### Given data
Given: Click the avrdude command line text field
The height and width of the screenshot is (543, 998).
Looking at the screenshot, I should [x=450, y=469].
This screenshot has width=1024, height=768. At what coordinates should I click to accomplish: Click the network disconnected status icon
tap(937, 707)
######
### Given data
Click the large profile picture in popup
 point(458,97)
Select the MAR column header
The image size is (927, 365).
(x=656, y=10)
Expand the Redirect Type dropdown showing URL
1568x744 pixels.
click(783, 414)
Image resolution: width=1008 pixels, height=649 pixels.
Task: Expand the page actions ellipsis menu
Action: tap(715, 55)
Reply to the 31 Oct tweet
######
### Given data
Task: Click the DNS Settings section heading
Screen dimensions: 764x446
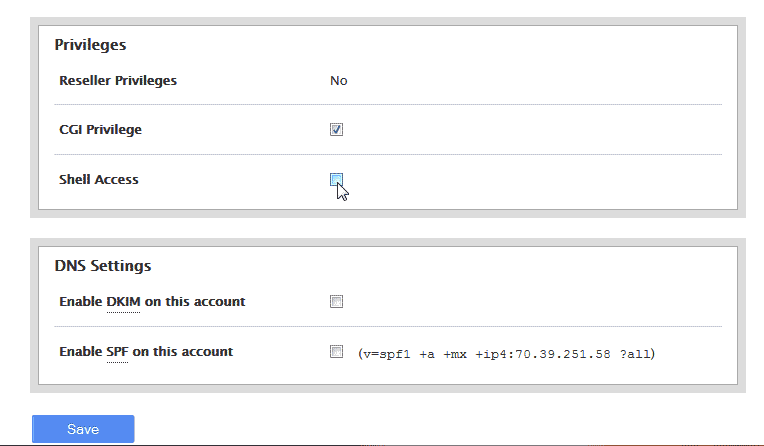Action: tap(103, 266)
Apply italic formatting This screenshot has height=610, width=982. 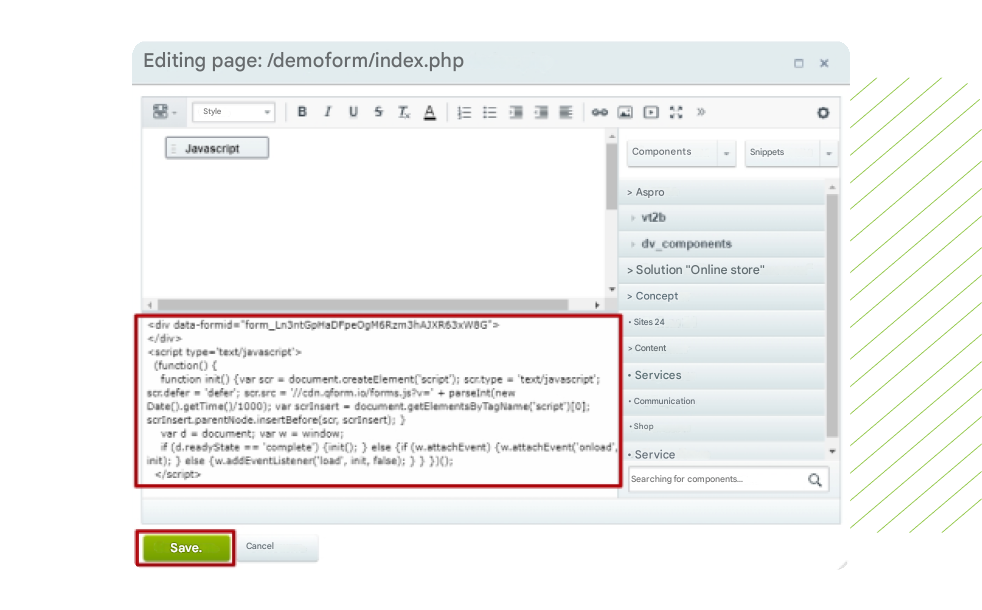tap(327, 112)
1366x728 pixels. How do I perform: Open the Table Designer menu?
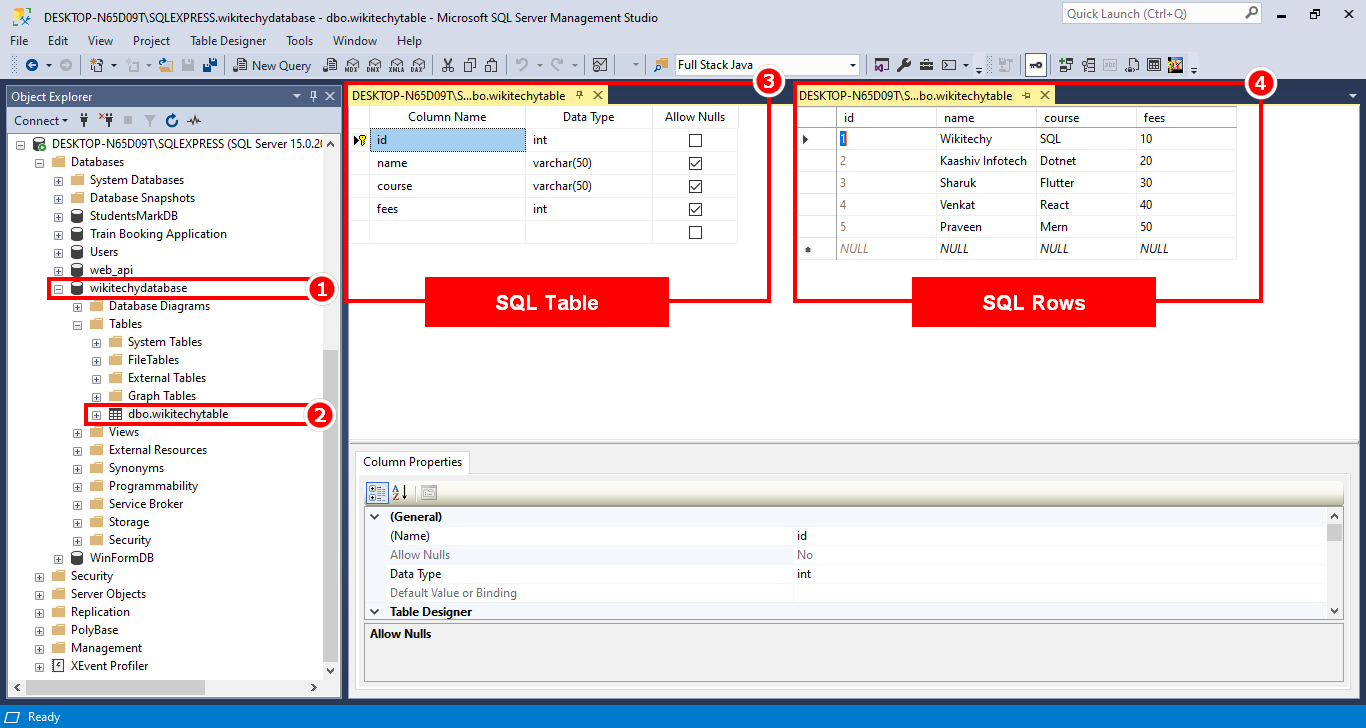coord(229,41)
######
Go through the material above and output exactly the lines from the one containing "Select the MAR column header" through the one containing "Reply to the 31 Oct tweet".

Select the MAR column header
The image size is (927, 365).
(x=656, y=10)
Expand the Redirect Type dropdown showing URL
1568x744 pixels.
click(783, 414)
Image resolution: width=1008 pixels, height=649 pixels.
Task: Expand the page actions ellipsis menu
Action: tap(715, 55)
Reply to the 31 Oct tweet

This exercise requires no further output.